A few words about Editor person

I’ve blogged a lot about Editor person in the last few weeks, and I want to take a moment to thank them for all their efforts. I lack the eye and stomach for surgical grammar attacks. But without some focus on grammar, I’ll be blogging to myself for the rest of my life. And the wife won’t like that very much since she wants mini-sam’s running around the house.

Editor person: You know every time I read one of your crappy sentences, an alarm bell goes off in my head?
sam: That’s why you’re a good editor.
Editor person: I have a headache now, from all the ringing.
sam: Do you want an aspirin?
Editor person: I want you to stop writing while you are asleep.
sam: Right. I’ll up the coffee intake in the morning.
Editor person: What are you going to do 30 books from now when I’m dead?

I panicked. Could there be an end to Editor person?

sam: No problem. I’ll have you cloned.

Blog schmog

The wife is off work this weekend, so we’re going to do the marriage thing for a few days. I haven’t seen much of the wife lately. I haven’t’ seen much of anyone lately come to think of it.

I had a panic attack early in the week about the second book, Velocity. Regardless of what’s going on with the search for representation, I had some trouble gaining traction with the writing schedule. The tone of the book was pretty rough to take even for me, which is saying something. One of the things I’ve long been guilty of is projecting scenarios out to the 19th degree. Sure, it’s neat to visualize something to an extreme, but dealing with the volume turned up that high makes for difficult reading. That’s when my writing and editor person butt heads.

We had a few discussions about it, one of them that gave us both a nasty headache. But, with editor person’s last round of suggestions, the novel is now framed right. Now I can build outwards based on a more solid foundation. For anyone keeping score, I’ve got nearly 70 pages.

One step closer to yes

Now we’re up 2 rejections for the Ridge Runner in two days. I’ve been quite surprised at how fast the turnaround has been. In the days of brute force submissions, it might take several months between answers. Thanks to the digital age, the response time is short. There’s a plus I guess.

Rogue Lackey put this all in perspective last night for me. He told me the story of Harlan Sanders, yes, the KFC Colonel guy. Around his 62nd birthday the state built a new highway that diverted all the traffic from his restaurants. He sold the place and was left with nothing more than 162 bucks a month from Social Security. So the Colonel decided to hawk his secret chicken recipe. His idea was, sell other restaurants a license to his formula.

He jumped into his car and drove across the south making pitch after pitch for his 11 herbs and spices. 1065 restaurants later, he got his first yes. Shortly afterwards he met Dave Thomas (yep the Wendy’s guy – this was before Wendy’s), and they launched the first food franchise.

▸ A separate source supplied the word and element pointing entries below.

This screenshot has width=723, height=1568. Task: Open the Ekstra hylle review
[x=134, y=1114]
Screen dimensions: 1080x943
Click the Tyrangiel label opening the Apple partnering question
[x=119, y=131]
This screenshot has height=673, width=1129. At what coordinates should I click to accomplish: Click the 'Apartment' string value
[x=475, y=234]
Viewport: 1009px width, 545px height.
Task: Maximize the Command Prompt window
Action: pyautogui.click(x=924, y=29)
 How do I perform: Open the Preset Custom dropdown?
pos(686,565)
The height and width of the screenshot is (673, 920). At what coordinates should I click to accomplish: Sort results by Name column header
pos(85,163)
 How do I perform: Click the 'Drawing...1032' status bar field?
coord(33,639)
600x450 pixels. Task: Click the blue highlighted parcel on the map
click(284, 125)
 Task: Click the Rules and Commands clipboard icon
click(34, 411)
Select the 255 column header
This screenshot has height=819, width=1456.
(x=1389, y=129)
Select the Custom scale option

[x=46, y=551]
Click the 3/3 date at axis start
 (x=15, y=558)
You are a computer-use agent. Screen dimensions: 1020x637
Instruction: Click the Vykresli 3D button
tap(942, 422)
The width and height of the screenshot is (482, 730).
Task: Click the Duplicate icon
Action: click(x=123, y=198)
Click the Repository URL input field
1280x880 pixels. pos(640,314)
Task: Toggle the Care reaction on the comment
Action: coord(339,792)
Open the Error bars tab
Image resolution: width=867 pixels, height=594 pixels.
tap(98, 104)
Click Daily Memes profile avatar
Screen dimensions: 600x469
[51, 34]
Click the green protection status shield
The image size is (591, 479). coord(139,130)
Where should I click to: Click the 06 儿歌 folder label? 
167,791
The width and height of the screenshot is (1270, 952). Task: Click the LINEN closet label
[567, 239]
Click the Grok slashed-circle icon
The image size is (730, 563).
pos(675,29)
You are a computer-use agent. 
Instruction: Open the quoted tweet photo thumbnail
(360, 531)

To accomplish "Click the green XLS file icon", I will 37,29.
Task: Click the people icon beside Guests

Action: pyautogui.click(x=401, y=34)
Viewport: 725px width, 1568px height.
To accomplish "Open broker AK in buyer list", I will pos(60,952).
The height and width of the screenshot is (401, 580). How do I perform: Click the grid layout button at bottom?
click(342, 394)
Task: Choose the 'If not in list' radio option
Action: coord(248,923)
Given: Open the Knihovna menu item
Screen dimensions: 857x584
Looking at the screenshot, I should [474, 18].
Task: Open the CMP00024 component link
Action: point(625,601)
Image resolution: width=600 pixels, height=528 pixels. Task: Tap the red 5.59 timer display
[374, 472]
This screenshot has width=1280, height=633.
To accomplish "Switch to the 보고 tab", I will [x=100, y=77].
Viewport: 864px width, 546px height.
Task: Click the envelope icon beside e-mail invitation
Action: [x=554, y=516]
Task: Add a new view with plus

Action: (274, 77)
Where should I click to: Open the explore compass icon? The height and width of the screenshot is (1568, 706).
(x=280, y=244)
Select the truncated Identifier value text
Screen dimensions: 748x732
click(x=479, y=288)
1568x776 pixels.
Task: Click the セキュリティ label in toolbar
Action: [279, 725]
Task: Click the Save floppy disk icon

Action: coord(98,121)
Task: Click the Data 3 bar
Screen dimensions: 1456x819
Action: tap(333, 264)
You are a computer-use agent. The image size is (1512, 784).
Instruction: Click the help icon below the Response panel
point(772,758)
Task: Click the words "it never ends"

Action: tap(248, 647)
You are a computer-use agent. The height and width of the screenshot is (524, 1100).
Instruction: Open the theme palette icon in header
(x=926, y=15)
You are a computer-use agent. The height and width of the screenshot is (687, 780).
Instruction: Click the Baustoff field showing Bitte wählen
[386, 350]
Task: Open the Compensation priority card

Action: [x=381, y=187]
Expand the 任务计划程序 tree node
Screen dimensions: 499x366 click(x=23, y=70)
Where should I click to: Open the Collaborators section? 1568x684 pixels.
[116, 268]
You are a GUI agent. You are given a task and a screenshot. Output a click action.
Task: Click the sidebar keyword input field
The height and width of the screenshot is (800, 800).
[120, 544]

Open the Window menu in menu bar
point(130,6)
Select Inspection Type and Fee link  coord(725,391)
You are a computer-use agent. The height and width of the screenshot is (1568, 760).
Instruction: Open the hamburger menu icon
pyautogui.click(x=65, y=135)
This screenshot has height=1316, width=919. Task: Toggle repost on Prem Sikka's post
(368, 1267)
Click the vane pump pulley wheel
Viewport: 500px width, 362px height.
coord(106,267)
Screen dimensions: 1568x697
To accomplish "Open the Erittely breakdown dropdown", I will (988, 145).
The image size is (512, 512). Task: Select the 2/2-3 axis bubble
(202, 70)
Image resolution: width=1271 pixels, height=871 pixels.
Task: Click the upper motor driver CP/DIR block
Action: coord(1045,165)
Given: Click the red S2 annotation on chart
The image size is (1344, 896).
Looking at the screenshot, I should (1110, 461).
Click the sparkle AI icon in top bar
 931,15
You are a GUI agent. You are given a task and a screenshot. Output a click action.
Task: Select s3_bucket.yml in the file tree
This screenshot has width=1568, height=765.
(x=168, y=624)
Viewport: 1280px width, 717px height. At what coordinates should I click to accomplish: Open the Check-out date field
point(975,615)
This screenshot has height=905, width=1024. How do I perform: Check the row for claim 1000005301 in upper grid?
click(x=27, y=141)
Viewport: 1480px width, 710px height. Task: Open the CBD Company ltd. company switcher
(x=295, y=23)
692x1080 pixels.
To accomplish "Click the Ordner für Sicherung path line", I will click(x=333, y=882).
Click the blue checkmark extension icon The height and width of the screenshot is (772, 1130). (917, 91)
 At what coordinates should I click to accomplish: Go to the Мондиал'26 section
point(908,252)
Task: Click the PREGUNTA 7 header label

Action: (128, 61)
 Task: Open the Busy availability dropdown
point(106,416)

Now, I just gotta do better than that before getting my yes. After all, there’s barely more than 1065 literary agents in business.

The most wonderful news – or is it?

So I got my first rejection letter for the Ridge Runner and I’m kinda happy, because it meant someone read my pitch! Huzzah! Also it’s about the nicest rejection letter I’ve ever seen. Well, it’s the first rejection letter I’ve ever seen with my name on it. But if it was any nicer, I’d think they wanted to represent me. To the agent who rejected my pitch – I mean that in a nice way. You give good rejection is all I’m saying.

As cool as the rejection was, a yes would be cooler. Well, that’s life in the fast lane. And after all, a rejection is a rejection is a rejection.

Anyway, I gotta go send out another query letter and update my spreadsheet of agents to contact.

UPDATE: I sent an email back to the prospective agent who rejected my query, thanking them for their time. At samhilliard.com we are nothing if not gracious.